* DATASET ROWS:
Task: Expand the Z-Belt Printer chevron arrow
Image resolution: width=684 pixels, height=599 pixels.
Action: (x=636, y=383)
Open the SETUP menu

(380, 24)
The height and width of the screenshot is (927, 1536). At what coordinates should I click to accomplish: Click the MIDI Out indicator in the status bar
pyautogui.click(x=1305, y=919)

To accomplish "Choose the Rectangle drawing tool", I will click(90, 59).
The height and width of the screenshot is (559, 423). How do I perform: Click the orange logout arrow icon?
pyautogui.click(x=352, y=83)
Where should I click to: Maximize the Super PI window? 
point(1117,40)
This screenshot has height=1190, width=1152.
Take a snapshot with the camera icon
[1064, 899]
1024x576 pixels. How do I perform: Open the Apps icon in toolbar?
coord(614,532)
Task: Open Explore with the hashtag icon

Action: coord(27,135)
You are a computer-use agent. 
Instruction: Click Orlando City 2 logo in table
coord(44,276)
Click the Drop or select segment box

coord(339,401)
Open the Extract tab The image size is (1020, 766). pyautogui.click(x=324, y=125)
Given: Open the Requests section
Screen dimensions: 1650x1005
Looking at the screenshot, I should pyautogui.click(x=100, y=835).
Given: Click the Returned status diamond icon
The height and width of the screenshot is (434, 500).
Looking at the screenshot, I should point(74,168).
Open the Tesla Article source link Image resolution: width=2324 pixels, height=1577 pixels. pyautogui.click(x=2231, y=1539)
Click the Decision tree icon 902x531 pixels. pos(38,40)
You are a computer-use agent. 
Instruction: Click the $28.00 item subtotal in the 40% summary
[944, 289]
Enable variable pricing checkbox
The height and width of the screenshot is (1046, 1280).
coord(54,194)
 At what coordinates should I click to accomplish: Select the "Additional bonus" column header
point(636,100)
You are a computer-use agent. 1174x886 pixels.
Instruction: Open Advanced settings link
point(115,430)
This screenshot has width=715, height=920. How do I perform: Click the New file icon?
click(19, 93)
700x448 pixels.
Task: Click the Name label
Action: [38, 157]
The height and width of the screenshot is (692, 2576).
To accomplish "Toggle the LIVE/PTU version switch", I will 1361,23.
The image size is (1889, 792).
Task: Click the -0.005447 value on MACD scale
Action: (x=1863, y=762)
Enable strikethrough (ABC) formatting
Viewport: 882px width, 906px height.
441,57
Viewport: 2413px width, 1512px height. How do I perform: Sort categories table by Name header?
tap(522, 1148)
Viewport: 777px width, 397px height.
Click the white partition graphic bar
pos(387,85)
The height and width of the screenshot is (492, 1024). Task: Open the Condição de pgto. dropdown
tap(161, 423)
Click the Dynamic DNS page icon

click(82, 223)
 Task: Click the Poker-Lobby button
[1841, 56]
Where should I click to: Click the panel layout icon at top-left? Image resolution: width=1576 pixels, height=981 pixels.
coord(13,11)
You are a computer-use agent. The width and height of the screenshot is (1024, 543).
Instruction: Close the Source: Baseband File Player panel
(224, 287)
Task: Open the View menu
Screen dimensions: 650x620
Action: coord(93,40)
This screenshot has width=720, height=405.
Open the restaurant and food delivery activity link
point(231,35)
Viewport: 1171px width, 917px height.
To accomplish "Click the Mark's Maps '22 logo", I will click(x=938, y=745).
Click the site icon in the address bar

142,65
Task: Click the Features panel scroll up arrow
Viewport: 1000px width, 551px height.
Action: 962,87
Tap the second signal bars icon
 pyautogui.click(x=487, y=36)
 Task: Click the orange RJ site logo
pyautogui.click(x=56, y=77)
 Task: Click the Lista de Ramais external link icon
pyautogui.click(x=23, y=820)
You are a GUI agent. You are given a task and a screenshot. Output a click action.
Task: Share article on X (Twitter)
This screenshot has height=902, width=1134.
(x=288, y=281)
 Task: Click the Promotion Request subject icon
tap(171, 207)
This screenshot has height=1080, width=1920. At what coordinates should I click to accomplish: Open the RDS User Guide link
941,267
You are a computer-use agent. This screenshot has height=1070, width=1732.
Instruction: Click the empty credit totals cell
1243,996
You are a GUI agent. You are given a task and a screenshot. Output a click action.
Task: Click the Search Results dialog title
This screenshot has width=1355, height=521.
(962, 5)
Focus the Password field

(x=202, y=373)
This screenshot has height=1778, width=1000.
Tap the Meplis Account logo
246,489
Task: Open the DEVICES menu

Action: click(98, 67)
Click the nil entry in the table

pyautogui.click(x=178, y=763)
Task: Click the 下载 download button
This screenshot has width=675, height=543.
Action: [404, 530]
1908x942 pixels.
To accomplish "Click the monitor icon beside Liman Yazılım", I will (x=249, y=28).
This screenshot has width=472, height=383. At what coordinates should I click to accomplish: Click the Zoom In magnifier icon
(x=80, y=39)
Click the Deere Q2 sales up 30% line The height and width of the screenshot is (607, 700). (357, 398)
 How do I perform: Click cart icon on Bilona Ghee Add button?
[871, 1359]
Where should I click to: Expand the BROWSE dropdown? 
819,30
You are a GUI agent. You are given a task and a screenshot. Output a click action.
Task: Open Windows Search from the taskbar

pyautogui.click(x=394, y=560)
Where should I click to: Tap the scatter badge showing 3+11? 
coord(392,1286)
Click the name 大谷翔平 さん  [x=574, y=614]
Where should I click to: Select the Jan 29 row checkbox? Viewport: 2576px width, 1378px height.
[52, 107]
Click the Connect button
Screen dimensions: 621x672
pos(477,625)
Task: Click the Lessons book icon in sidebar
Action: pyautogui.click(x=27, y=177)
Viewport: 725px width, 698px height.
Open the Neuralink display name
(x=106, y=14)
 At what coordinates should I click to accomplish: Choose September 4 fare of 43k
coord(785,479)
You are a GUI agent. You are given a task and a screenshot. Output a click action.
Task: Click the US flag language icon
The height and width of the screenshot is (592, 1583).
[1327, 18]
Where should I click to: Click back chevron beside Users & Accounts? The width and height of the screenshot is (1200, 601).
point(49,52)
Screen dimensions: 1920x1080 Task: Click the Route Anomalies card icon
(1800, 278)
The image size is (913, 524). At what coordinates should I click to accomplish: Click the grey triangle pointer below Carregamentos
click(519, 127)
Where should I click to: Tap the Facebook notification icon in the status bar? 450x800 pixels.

* DIRECTIVE: Can you print, unchanged, the records between the line holding "Viewport: 1171px width, 917px height." and the line holding "(x=202, y=373)", inclusive?

* REPLY TO THE TASK:
Viewport: 1171px width, 917px height.
To accomplish "Click the Mark's Maps '22 logo", I will click(x=938, y=745).
Click the site icon in the address bar

142,65
Task: Click the Features panel scroll up arrow
Viewport: 1000px width, 551px height.
Action: 962,87
Tap the second signal bars icon
 pyautogui.click(x=487, y=36)
 Task: Click the orange RJ site logo
pyautogui.click(x=56, y=77)
 Task: Click the Lista de Ramais external link icon
pyautogui.click(x=23, y=820)
You are a GUI agent. You are given a task and a screenshot. Output a click action.
Task: Share article on X (Twitter)
This screenshot has height=902, width=1134.
(x=288, y=281)
 Task: Click the Promotion Request subject icon
tap(171, 207)
This screenshot has height=1080, width=1920. At what coordinates should I click to accomplish: Open the RDS User Guide link
941,267
You are a computer-use agent. This screenshot has height=1070, width=1732.
Instruction: Click the empty credit totals cell
1243,996
You are a GUI agent. You are given a task and a screenshot. Output a click action.
Task: Click the Search Results dialog title
This screenshot has width=1355, height=521.
(962, 5)
Focus the Password field

(x=202, y=373)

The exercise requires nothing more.